### EXTRACTED MATERIAL
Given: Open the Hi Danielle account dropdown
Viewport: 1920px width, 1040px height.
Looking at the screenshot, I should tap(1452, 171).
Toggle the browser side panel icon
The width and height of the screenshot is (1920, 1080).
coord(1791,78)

### WHAT YOU WILL DO
Every entry must be set down exactly, with nothing left out.

### RESPONSE AREA
Given: Open the Hi Danielle account dropdown
Viewport: 1920px width, 1040px height.
Looking at the screenshot, I should tap(1452, 171).
Toggle the browser side panel icon
The width and height of the screenshot is (1920, 1080).
coord(1791,78)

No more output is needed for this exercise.